Question 2 True / False
Cache-oblivious algorithms assume an ideal (optimal offline) cache replacement policy. In practice, LRU provides a constant-factor simulation of the optimal policy.
TTrue
FFalse
Answer: True
Sleator and Tarjan showed that LRU with cache size 2M has at most twice the cache misses of the optimal offline policy (Bélády's MIN) with cache size M. Since cache-oblivious analysis uses the optimal policy, an LRU cache of size 2M achieves the same asymptotic I/O bounds. This constant-factor slack in cache size is why cache-oblivious algorithms work in practice with standard hardware caches that use LRU or LRU-approximation replacement policies. The assumption of an ideal replacement policy is not a weakness — it is validated by this simulation result.
Question 3 Short Answer
Explain why standard (RAM-model) mergesort is NOT cache-oblivious optimal, and how funnelsort achieves cache-oblivious optimality.

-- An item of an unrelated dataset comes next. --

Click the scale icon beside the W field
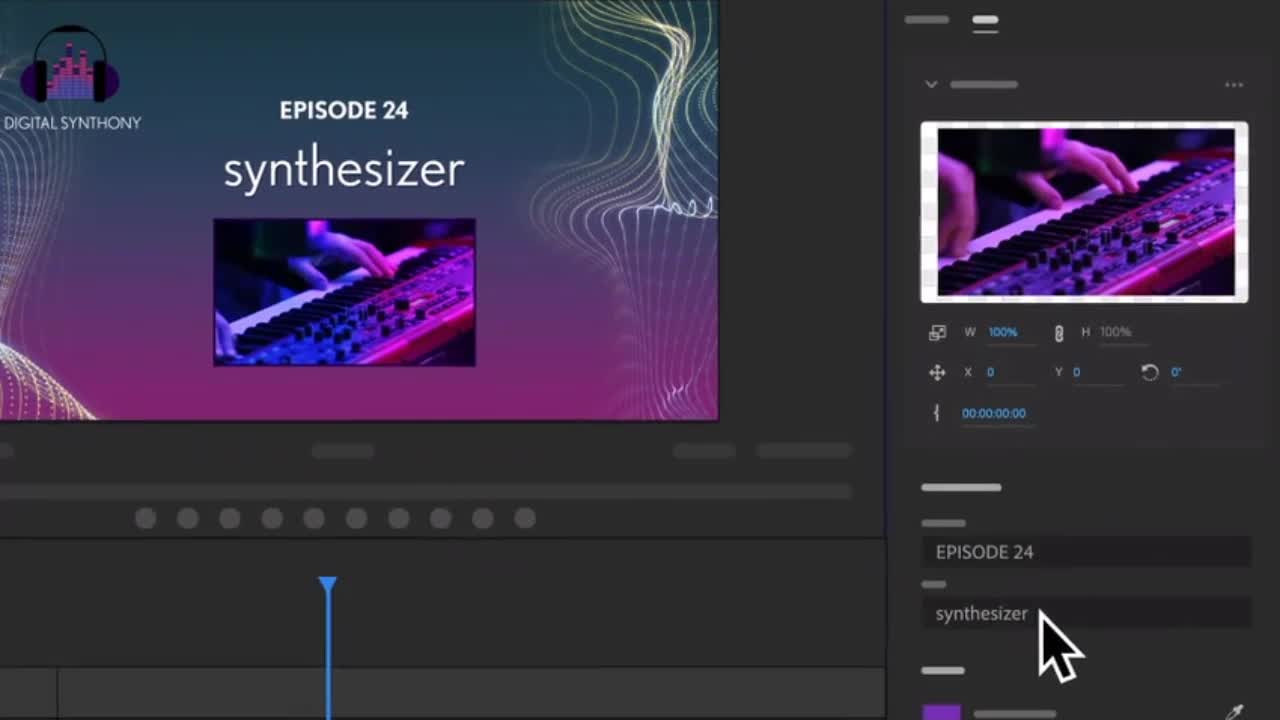 pos(937,333)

Think about your answer, then reveal below.
Model answer: Standard 2-way mergesort performs O(N/B * log_2(N/B)) I/Os because it merges only 2 runs at a time, regardless of how much memory is available. Cache-oblivious optimal is O(N/B * log_{M/B}(N/B)), requiring M/B-way merging — but a cache-oblivious algorithm cannot know M. Funnelsort solves this with a recursive 'funnel' data structure: a k-funnel merges k sorted streams using a binary tree of mergers, where each merger recursively uses sub-funnels. The recursive structure ensures that when a sub-funnel fits in cache (size ~M), it merges ~sqrt(M/B) streams without cache misses. This implicitly achieves the optimal merge degree at each cache level without knowing M or B. Funnelsort's I/O complexity matches the external memory sorting bound for all M and B simultaneously.

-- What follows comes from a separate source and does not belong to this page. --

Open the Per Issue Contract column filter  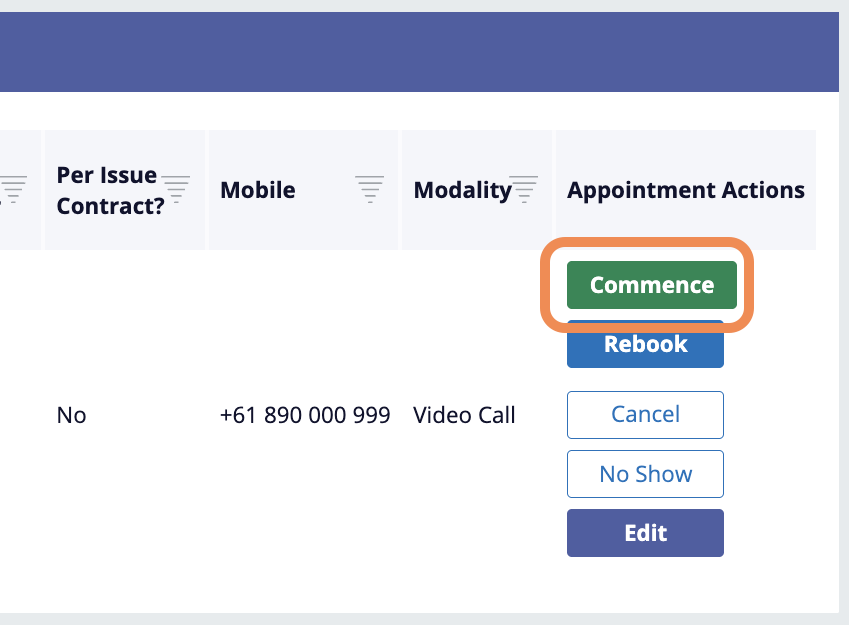tap(176, 189)
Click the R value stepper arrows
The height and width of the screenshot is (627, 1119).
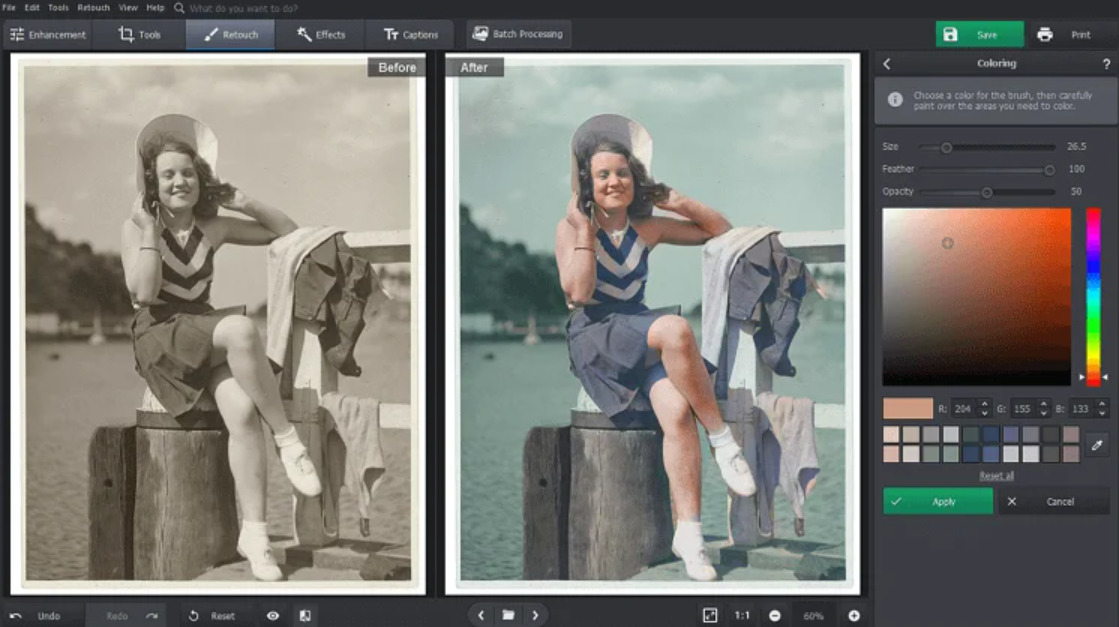click(x=984, y=408)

The key insight is that recursive decomposition at all scales creates a structure that automatically adapts to the cache size. At the level where a sub-funnel fits in cache, it achieves the bandwidth of an M/B-way merge. This 'automatic parameter adaptation' is the hallmark of cache-oblivious algorithm design.
Question 4 True / False
A cache-oblivious algorithm that is optimal for a two-level memory hierarchy (cache + main memory) is automatically optimal for all levels of a multi-level hierarchy.
TTrue
FFalse
Answer: True
This is one of the most elegant properties of cache-oblivious algorithms. Since the analysis holds for ALL M and B simultaneously, it applies to every adjacent pair of levels in a multi-level hierarchy (L1-L2, L2-L3, L3-RAM, RAM-disk). An algorithm that achieves the optimal I/O bound at each level pair is automatically optimal for the entire hierarchy. Cache-aware (external memory) algorithms, by contrast, are tuned for specific M and B values and may be suboptimal at other hierarchy levels. This multi-level optimality is the primary practical advantage of the cache-oblivious approach.